Data for locating described items
....................
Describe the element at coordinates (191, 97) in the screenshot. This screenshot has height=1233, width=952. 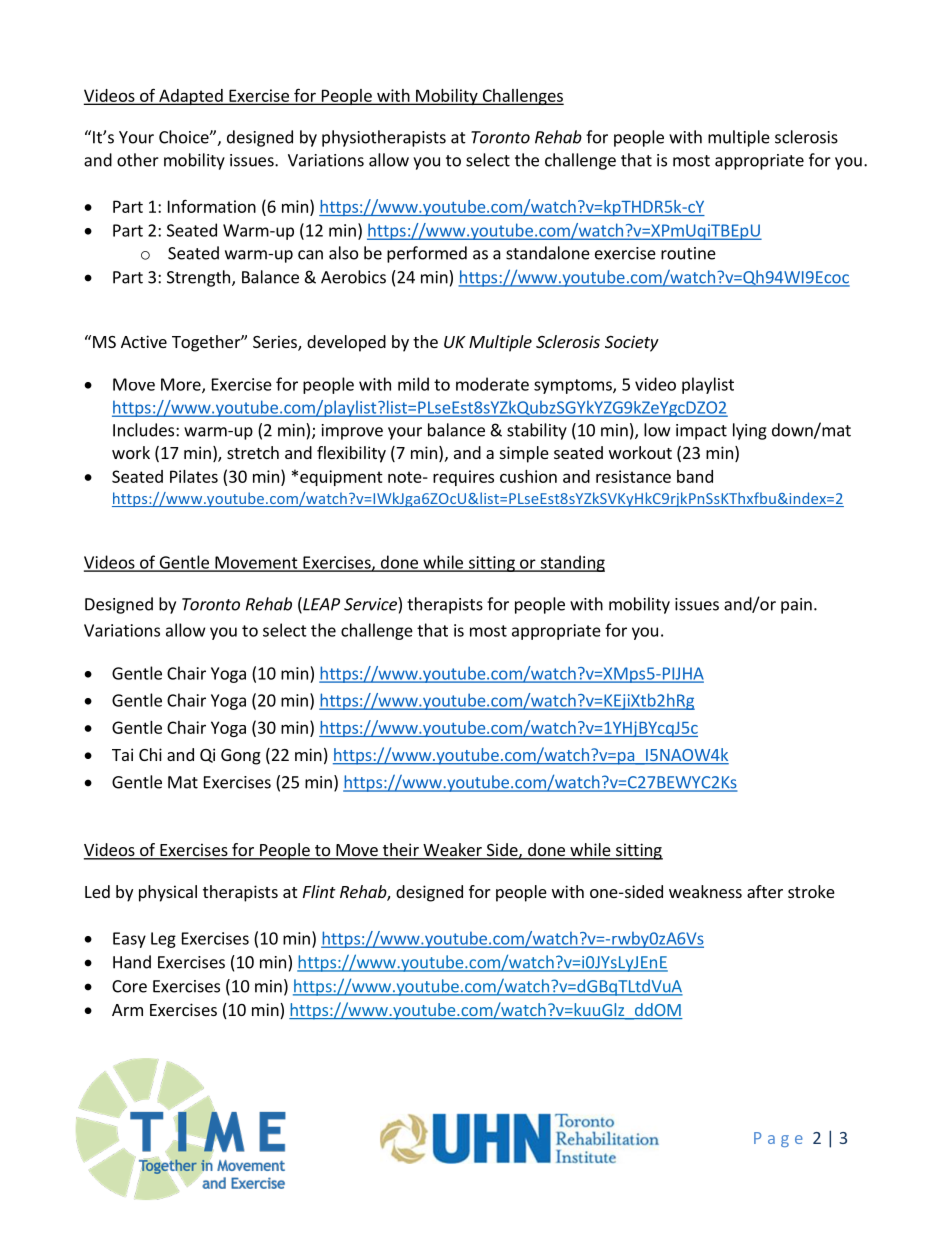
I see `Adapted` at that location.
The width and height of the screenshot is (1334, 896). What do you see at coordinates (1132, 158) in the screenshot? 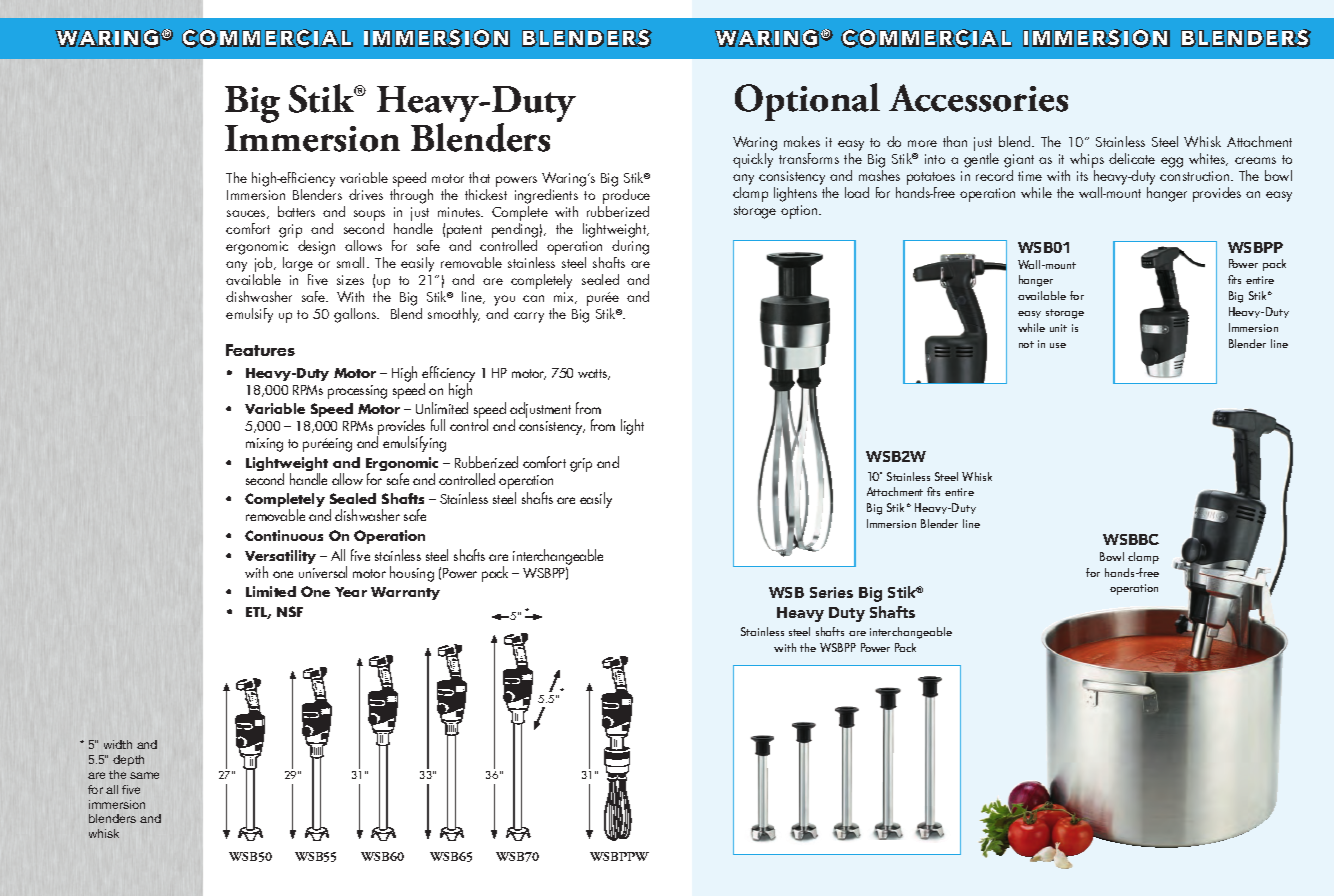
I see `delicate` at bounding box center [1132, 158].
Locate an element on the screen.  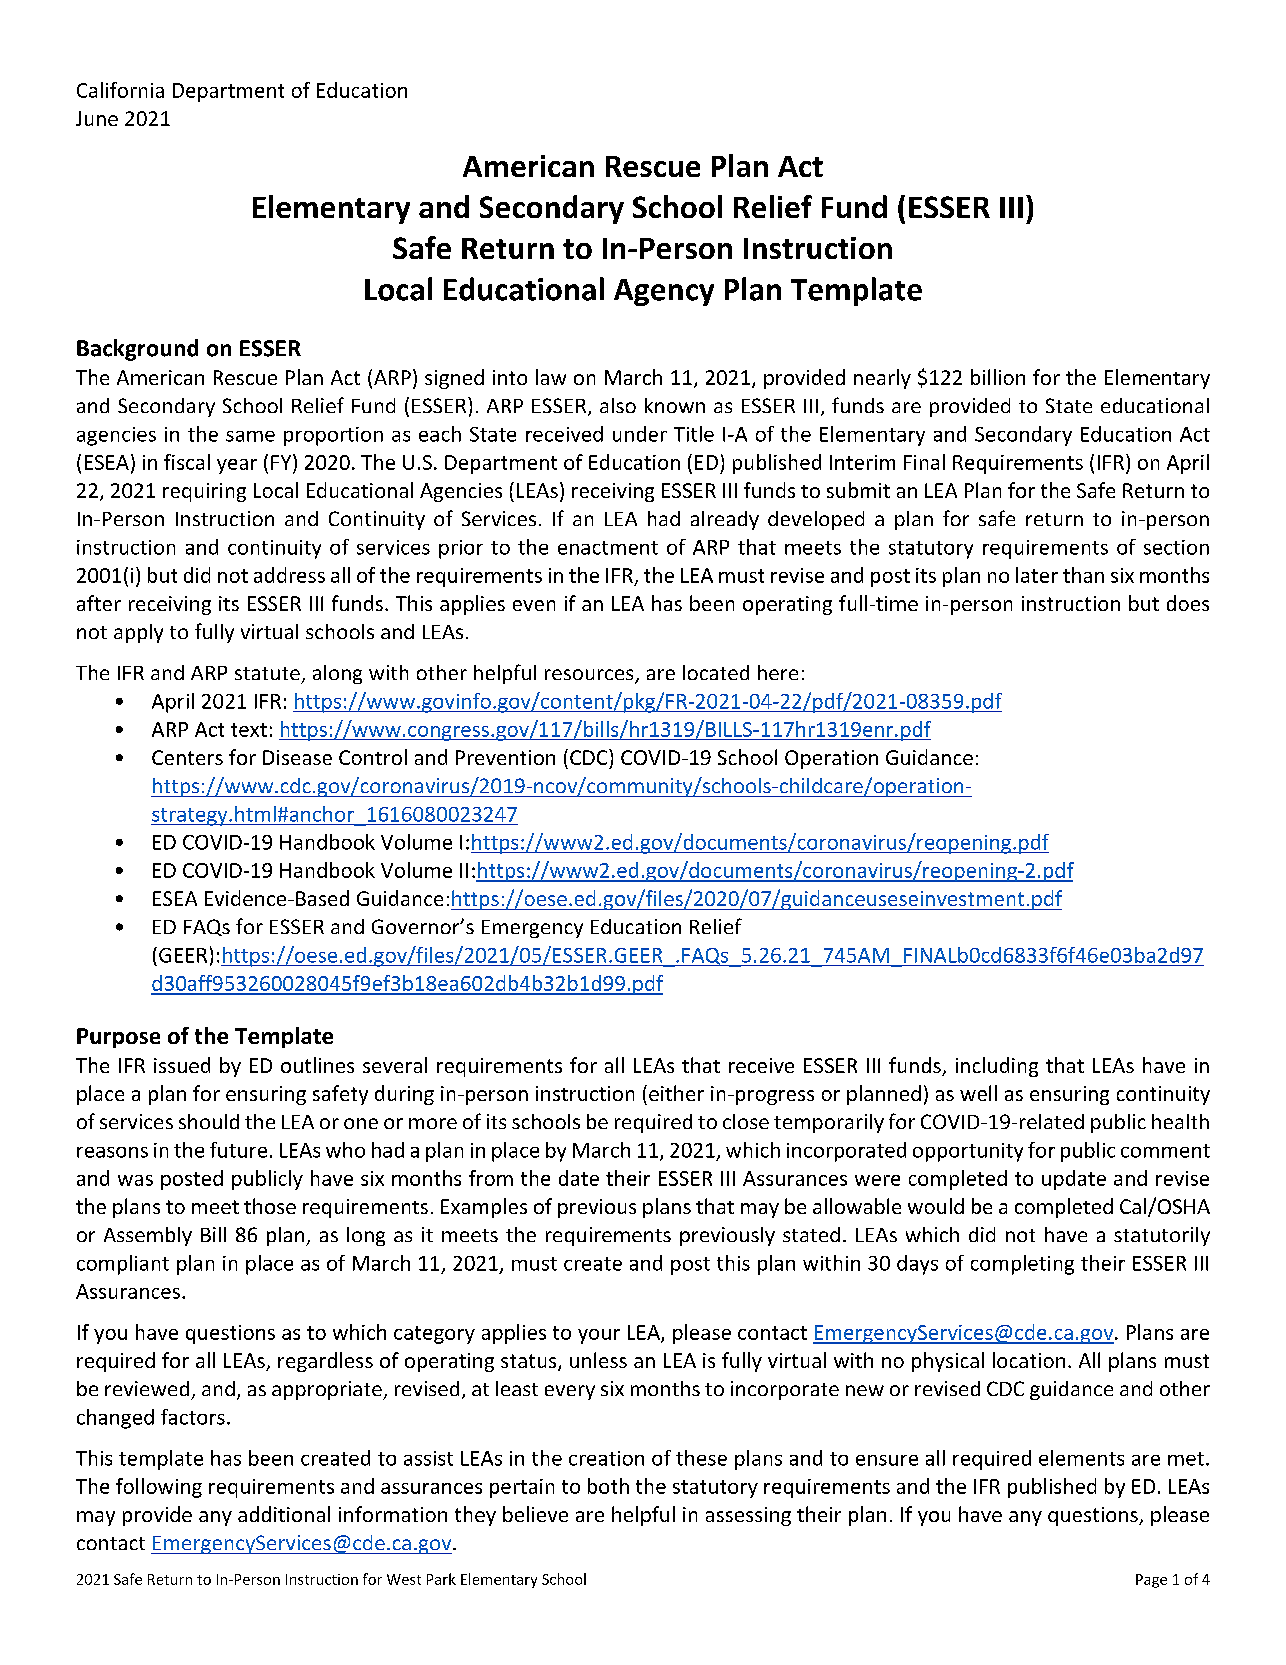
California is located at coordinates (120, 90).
....................
**EXERCISE DIRECTIONS:** Render every line of the data above as a JSON list of strings, one string per line, omitting blank lines and excluding the pictures.

**IN RESPONSE:**
[
  "Describe the element at coordinates (191, 97) in the screenshot. This screenshot has height=1233, width=952. ",
  "I see `Adapted` at that location.",
  "The width and height of the screenshot is (1334, 896). What do you see at coordinates (1132, 158) in the screenshot? ",
  "I see `delicate` at bounding box center [1132, 158].",
  "Locate an element on the screen.  ",
  "California is located at coordinates (120, 90)."
]